Reversing the 8th Circuit Court of Appeals, the Supreme Court explained:

That language requires Muldrow to show that the transfer brought about some disadvantageous change in an employment term or condition. Oncale v. Sundowner Offshore Services, Inc., 523 U. S. 75, 80 (1998). The words discriminate against, we have explained, refer to differences in treatment that injure employees. Bostock v. Clayton County, 590 U. S. 644, 681 (2020). Or otherwise said, the statute targets practices that treat[ ] a person worse because of sex or other protected trait. Id., at 658. And in the typical transfer case, that worse treatment must pertain to must be with respect to employment terms [or] conditions. 2000e-2(a)(1). The terms [or] conditions phrase, we have made clear, is not used in the narrow contractual sense; it covers more than the economic or tangible. Oncale, 523 U. S., at 78; Meritor Savings Bank, FSB v. Vinson, 477 U. S. 57, 64 (1986). Still, the phrase circumscribes the injuries that can give rise to a suit like this one. To make out a Title VII discrimination claim, a transferee must show some harm respecting an identifiable [*14]  term or condition of employment.

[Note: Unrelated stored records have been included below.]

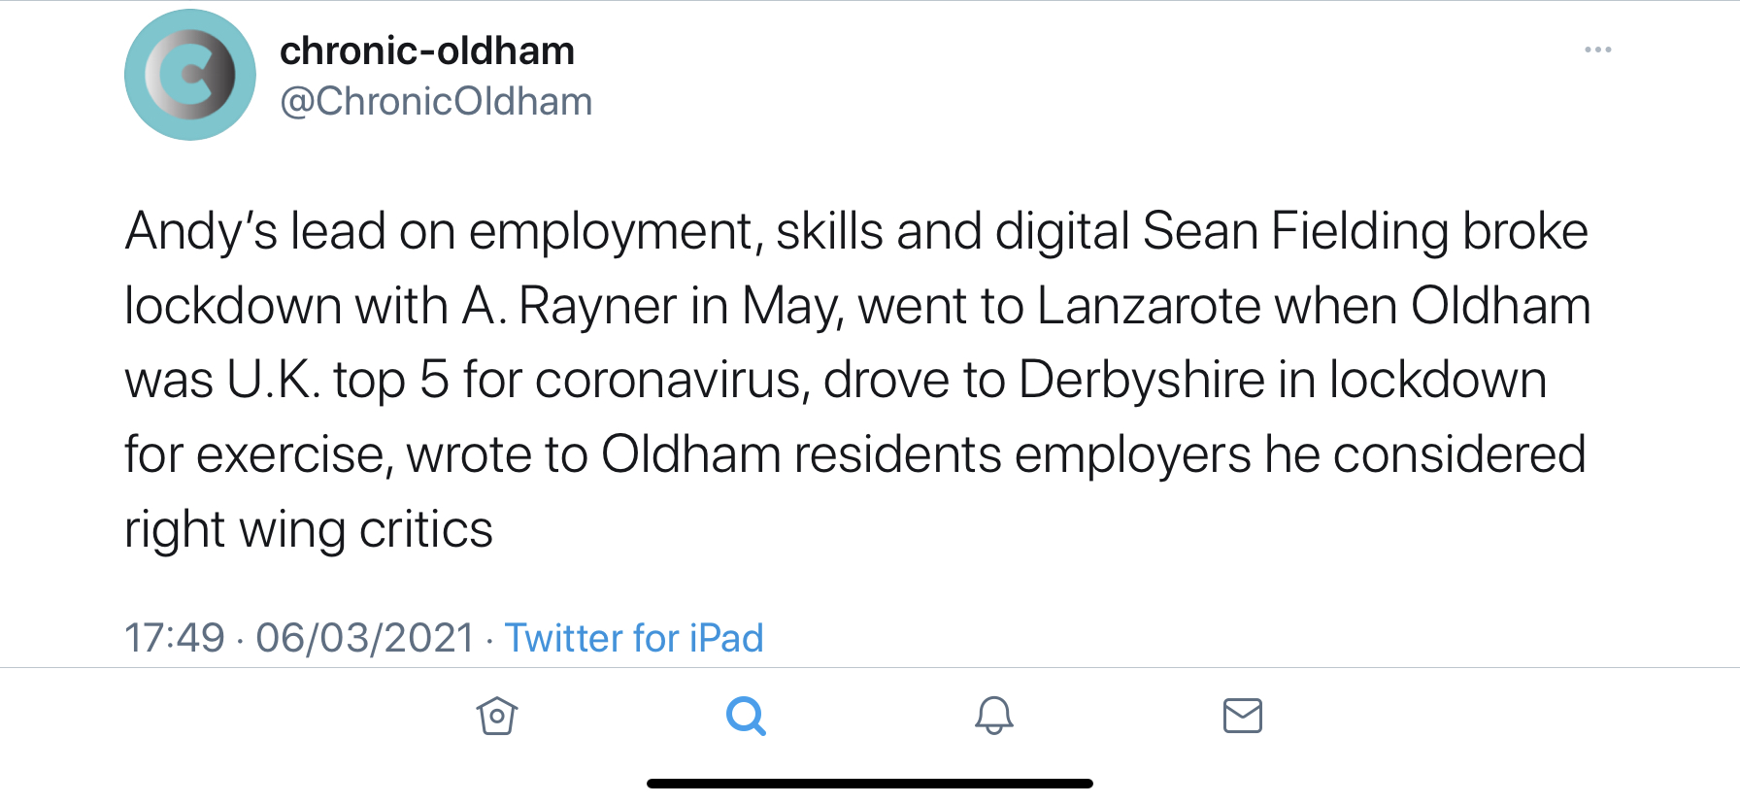Click the 'Twitter for iPad' source link

pyautogui.click(x=634, y=638)
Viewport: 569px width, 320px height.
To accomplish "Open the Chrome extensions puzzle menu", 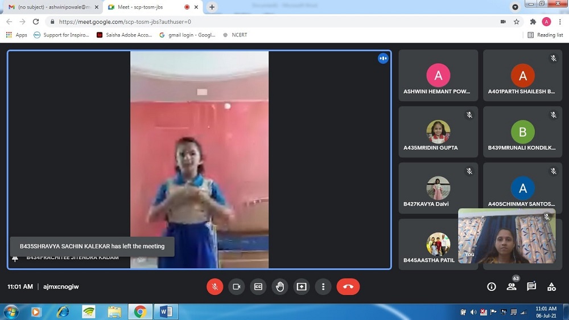I will coord(533,22).
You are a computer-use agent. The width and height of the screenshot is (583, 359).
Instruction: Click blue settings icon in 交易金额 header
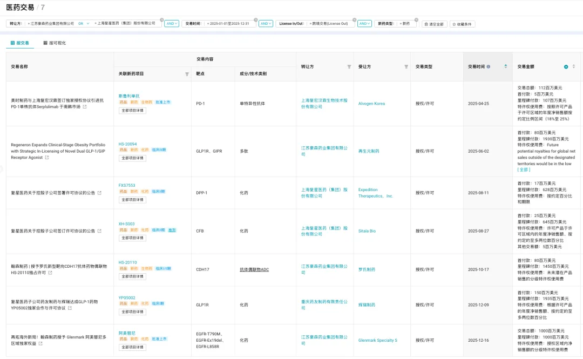566,67
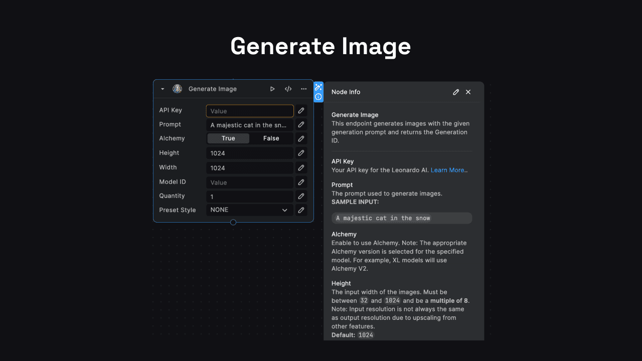Click pencil icon next to API Key
This screenshot has height=361, width=642.
click(x=301, y=111)
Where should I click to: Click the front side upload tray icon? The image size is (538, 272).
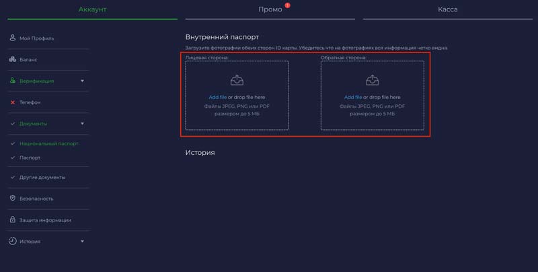(237, 80)
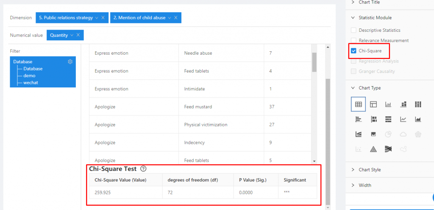This screenshot has height=210, width=434.
Task: Select the table chart type icon
Action: tap(358, 104)
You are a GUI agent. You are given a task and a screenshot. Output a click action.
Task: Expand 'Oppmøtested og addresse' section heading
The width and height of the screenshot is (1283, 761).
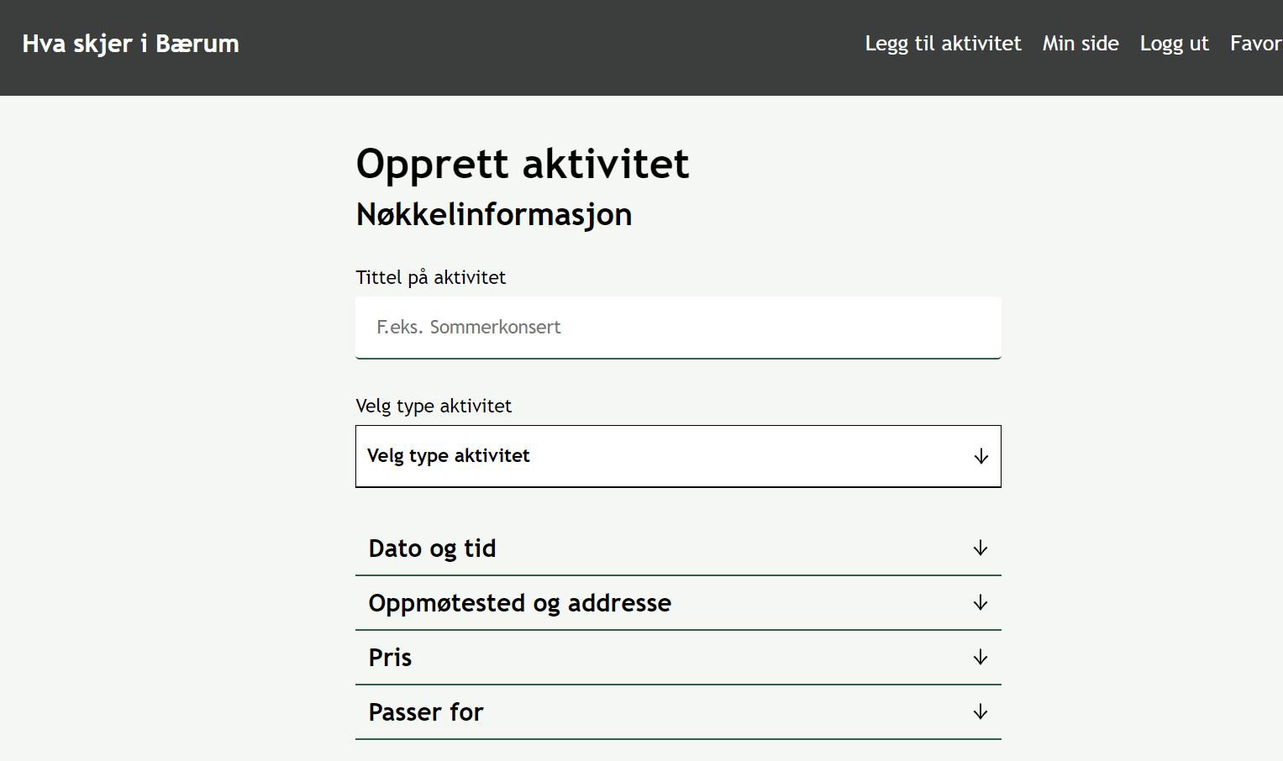[x=519, y=603]
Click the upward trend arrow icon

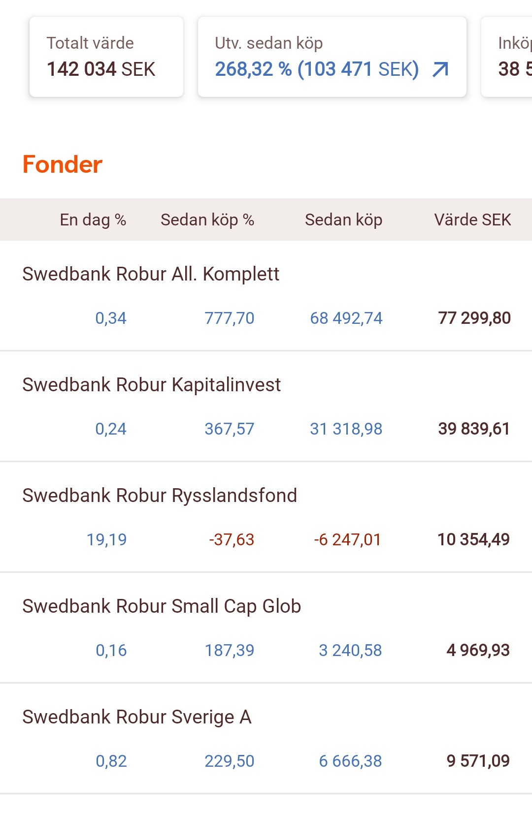coord(440,69)
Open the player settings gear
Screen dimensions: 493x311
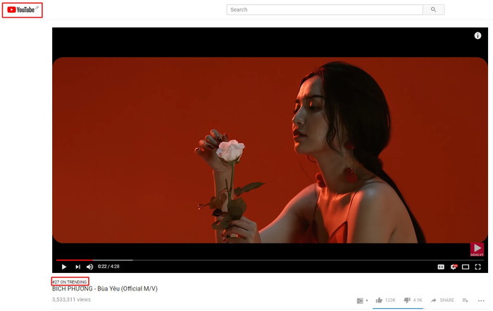(454, 267)
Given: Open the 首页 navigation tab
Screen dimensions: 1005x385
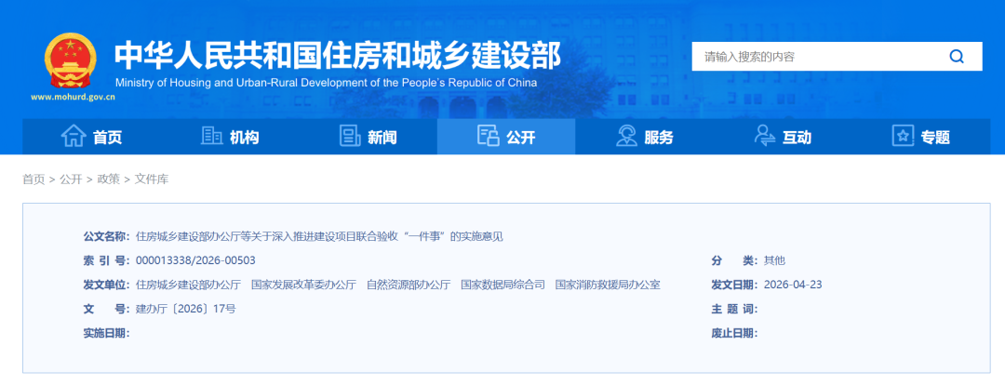Looking at the screenshot, I should coord(91,137).
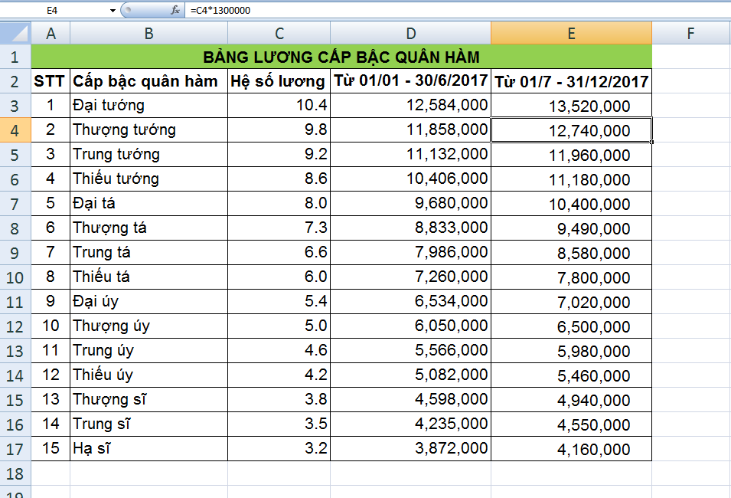
Task: Select cell with value 12,584,000
Action: (410, 106)
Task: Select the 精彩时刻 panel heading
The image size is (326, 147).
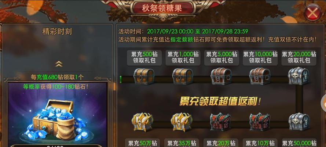Action: (x=57, y=32)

What the transferee does not have to show, according to the relevant text, is that the harm incurred was significant. 30 F. 4th, at 688. Or serious, or substantial, or any similar adjective suggesting that the disadvantage to the employee must exceed a heightened bar. See supra, at 4, and 4-5, n. 1. Discriminate against means treat worse, here based on sex. See, e.g., Bostock, 590 U. S., at 657-658, 681. But neither that phrase nor any other says anything about how much worse. There is nothing in the provision to distinguish, as the courts below did, between transfers causing significant disadvantages and transfers causing not-so-significant ones. And there is nothing to otherwise establish an elevated threshold of harm. To demand significance is to add words and significant words, as it were to the statute Congress enacted. It is to impose a new requirement on a Title VII claimant, so that the law as applied demands something more of her than the law as written.

And that difference can make a real difference for complaining transferees. Many forced transfers leave workers worse off respecting employment terms or conditions. (After all, a transfer is not usually forced when it leaves the employee better [*15]  off.) But now add another question whether the harm is significant. As appellate decisions reveal, the answers can lie in the eye of the beholder and can disregard varied kinds of disadvantage. Take just a few examples from the case law. An engineering technician is assigned to work at a new job site specifically, a 14-by-22-foot wind tunnel; a court rules that the transfer does not have a significant detrimental effect. Boone v. Goldin, 178 F. 3d 253, 256 (CA4 1999). A shipping worker is required to take a position involving only nighttime work; a court decides that the assignment does not constitute a significant change in employment. Daniels v. United Parcel Serv., Inc., 701 F. 3d 620, 635 (CA10 2012). And a school principal is forced into a non-school-based administrative role supervising fewer employees; a court again finds the change in job duties not significant. Cole v. Wake Cty. Bd. of Educ., 834 Fed. Appx. 820, 821 (CA4 2021) (per curiam). All those employees suffered some injury in employment terms or conditions (allegedly because of race or sex). Their claims were rejected solely because courts rewrote Title VII, compelling workers to make a showing that the statutory text does not require.

Muldrow v. City of St. Louis, 2024 U.S. LEXIS 1816, *13-15.

This important decision makes clear that employers cannot force a job transfer because of an employee’s protected status if such a transfer puts the employee in a worse position than they were before.